Referring now to FIG. 2, the conventional D-A-ROM will be described. In FIG. 2, the three kinds of address information A.sub.X, A.sub.Y and A.sub.Z sent from the CPU 100 are applied to a block address decoder (X decoder) 2, a block decoder (Y decoder) 1 and a column selector 3, respectively. In addition, a memory unit 4, which comprises n memory block 4 - 1, 4 - 2, . . . , 4 - n defines J-bit data in response to designation by the X decoder 2 and the Y decoder 1.
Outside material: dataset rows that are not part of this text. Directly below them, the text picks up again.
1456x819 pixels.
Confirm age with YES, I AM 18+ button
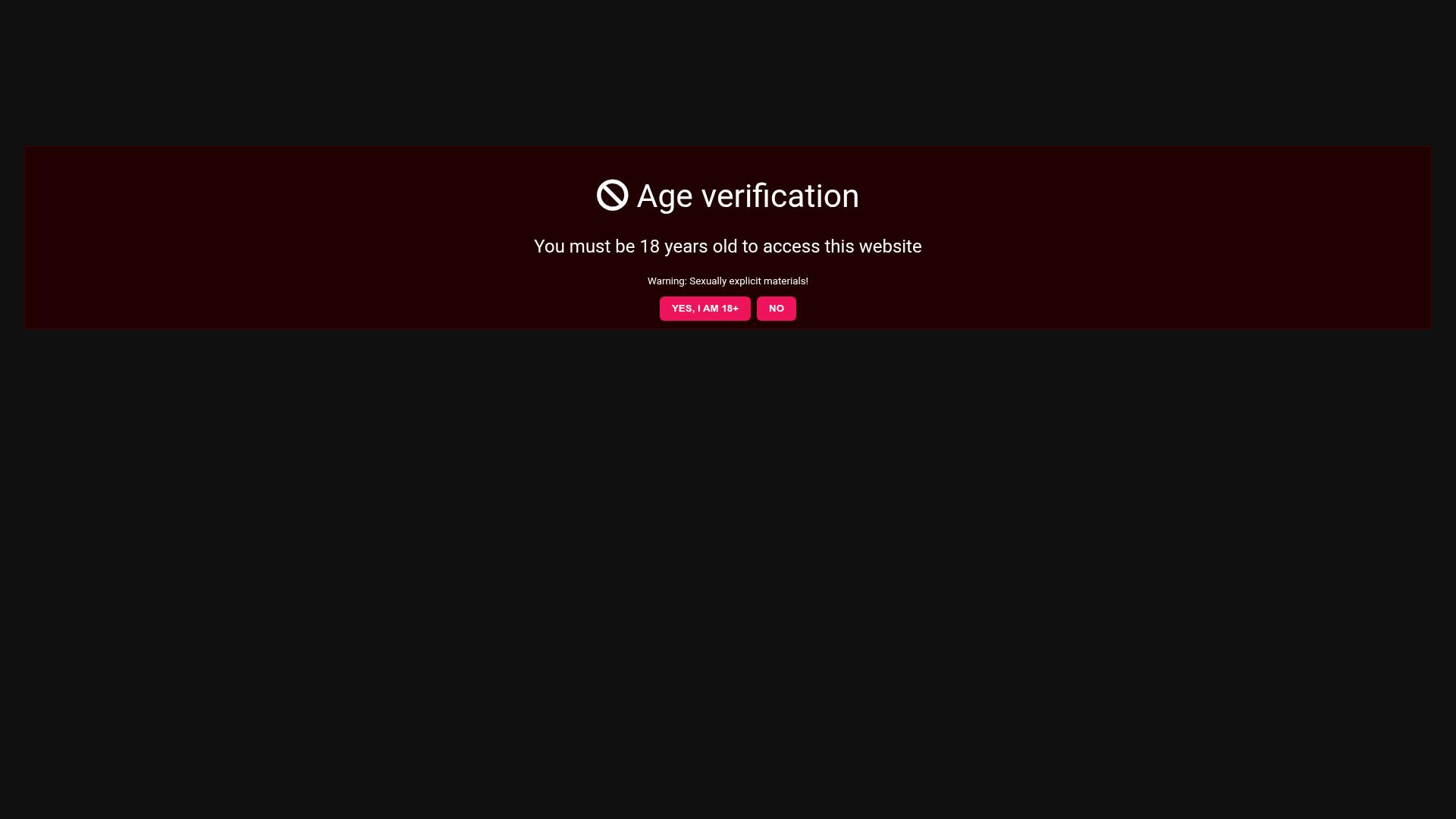click(704, 309)
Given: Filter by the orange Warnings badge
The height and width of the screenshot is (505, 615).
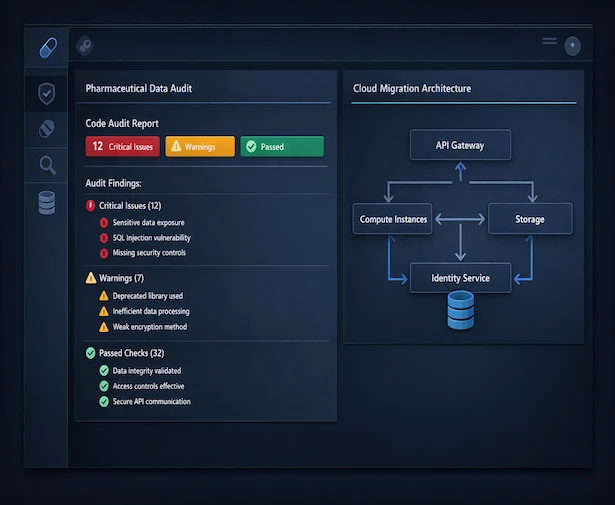Looking at the screenshot, I should click(199, 147).
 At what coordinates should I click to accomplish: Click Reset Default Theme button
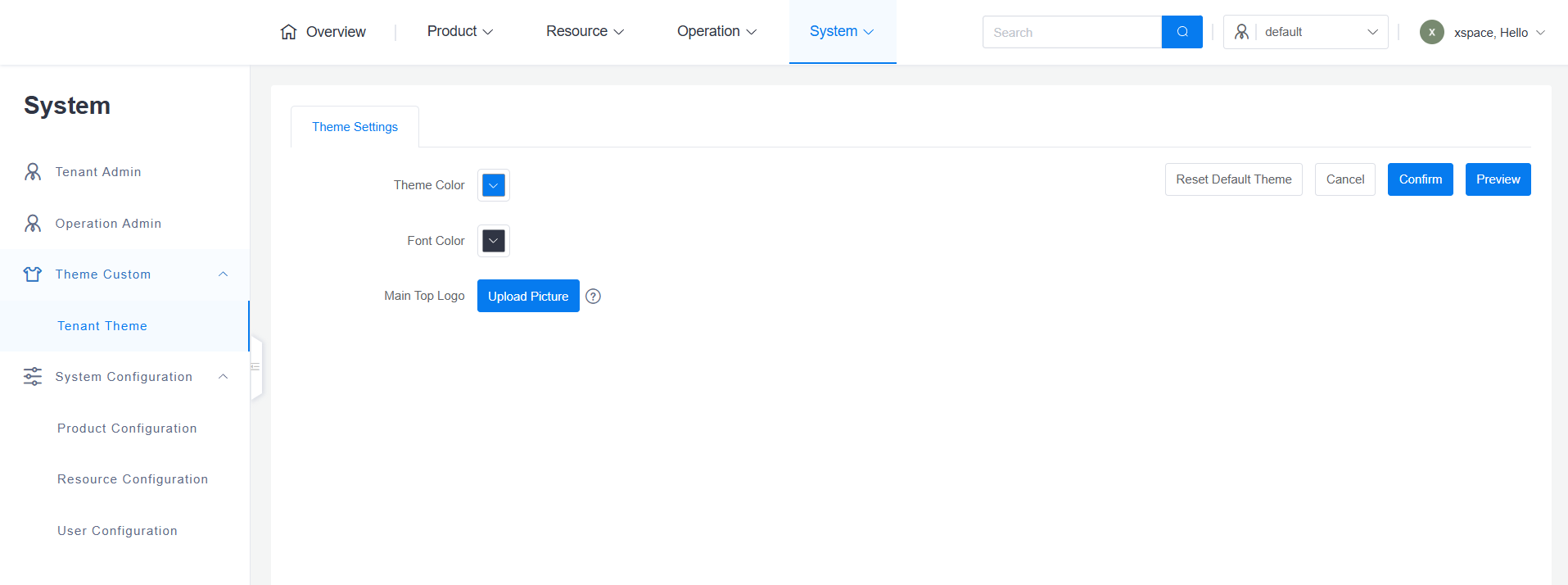[x=1233, y=179]
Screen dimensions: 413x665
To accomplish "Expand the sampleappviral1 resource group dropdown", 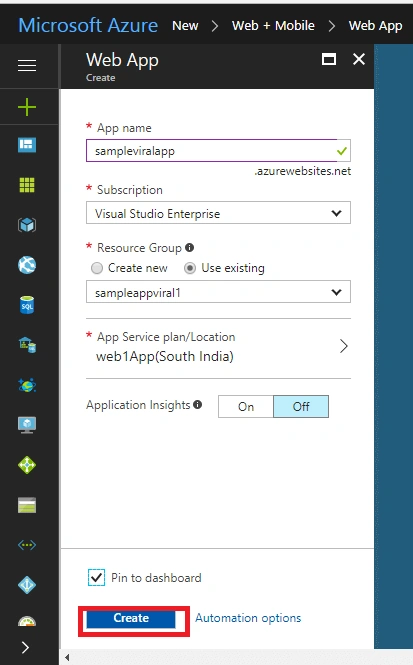I will (x=218, y=292).
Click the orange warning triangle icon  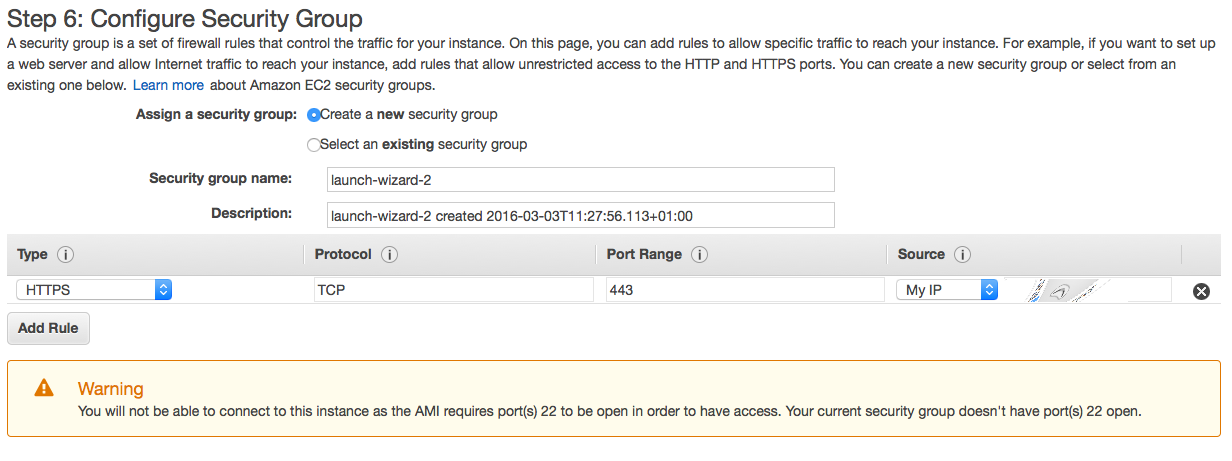pyautogui.click(x=44, y=388)
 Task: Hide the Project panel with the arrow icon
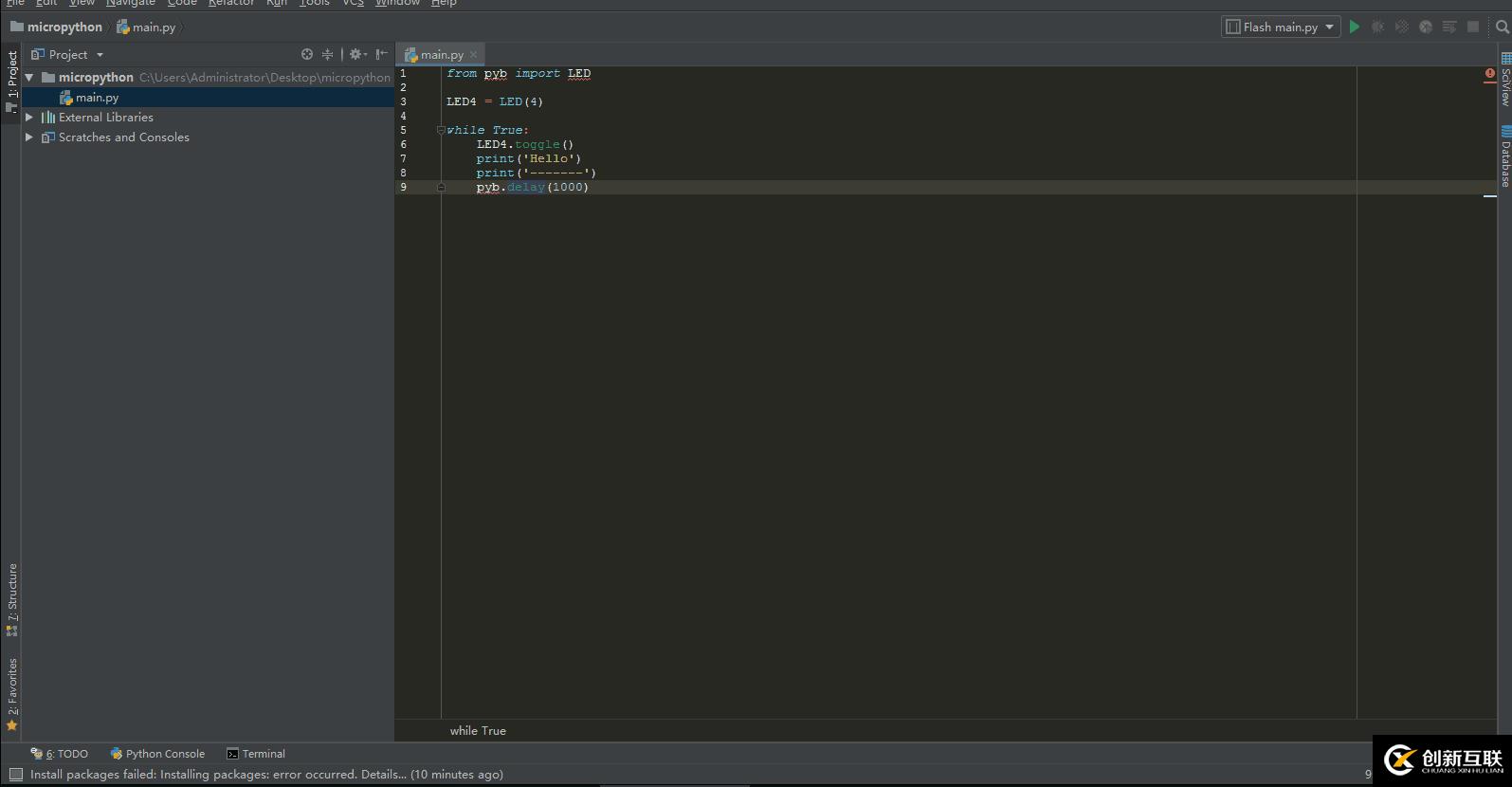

More specifically, the Y decoder 1 is responsive to the address information A.sub.Y from the CPU 100 for generating signals Y.sub.1, Y.sub.2, . . . , Y.sub.n for selecting a particular memory block to read out data out of one of the n memory blocks 4 - 1, 4 - 2, . . . , 4 - n. The Y decoder outputs the signals Y.sub.1, Y.sub.2, . . . , Y.sub.n, to output the same to first gate electrode connectors 7. The signals Y.sub.1, Y.sub.2, . . . , Y.sub.n which are propagated through respective first gate electrode connectors layers 7 are applied to the corresponding memory blocks 4 - 1, 4 - 2, . . . , 4 - n, respectively, to be applied in common to particular gates (not shown) of a plurality of AND type memories each constituting each of the memory blocks.
In addition, the X decoder 2 is responsive to the address information A.sub.X from the CPU 100 for generating signals X.sub.1, X.sub.2, . . . , X.sub.m for designating in common a particular row address in each of the memory blocks. The X decoder outputs the signals X.sub.1, X.sub.2, . . . , X.sub.n to second gate electrode connectors 8. The signals X.sub.1, X.sub.2, . . . , X.sub.m are further applied to the second gate electrode connectors 8 of other blocks through connectors 5 in a metal interconnection layer (aluminum interconnection layer). The signals X.sub.1, X.sub.2, . . . , X.sub.m which are propagated through respective second gate electrode connectors 8 are applied in common to predetermined gates (not shown) in each of the memory blocks, so that a particular row address is designated in common in each of the memory blocks.
Furthermore, a read control signal RD is applied to third gate electrode connectors 9 from the CPU 100 through a connector 10 in the metal interconnection layer (aluminum interconnection layer). The first, second and third gate electrode connectors 7, 8 and 9 may all be formed in a single gate interconnector layer. The signal RD which is propagated through each of the third gate electrode connectors layers 9 is applied to predetermined gates (not shown) in each of the memory blocks.
More specifically, J-bit data d.sub.1, d.sub.2, . . . , d.sub.j corresponding to a particular row address designated in response to the signals X.sub.1, X.sub.2, . . . , X.sub.m from the X decoder 2 in a particular memory block selected in response to the signals Y.sub.1, Y.sub.2, . . . , Y.sub.n from the Y decoder 1 are outputted to metal connectors (in the aluminum interconnection layer) each serving as a bit line in response to the read control signal RD applied from the CPU 100.
The column selector 3 is responsive to the address information A.sub.Z from the CPU 100 for reading out data corresponding to a particular column address, to send the same to the CPU 100.
Meanwhile, in the above described conventional D-A-ROM, if the number J of columns which can be read out at a time is increased, interconnection resistance values of the second gate electrode connectors 8 and the third gate electrode connectors 9 are increased, so that additional time is required for reading out data. Thus, in order to drive such gate electrode connectors each having high resistance thereby to surely read out J-bit data from each row, a decoder requires high driving ability. However, such high driving ability causes the power consumption to be substantially increased.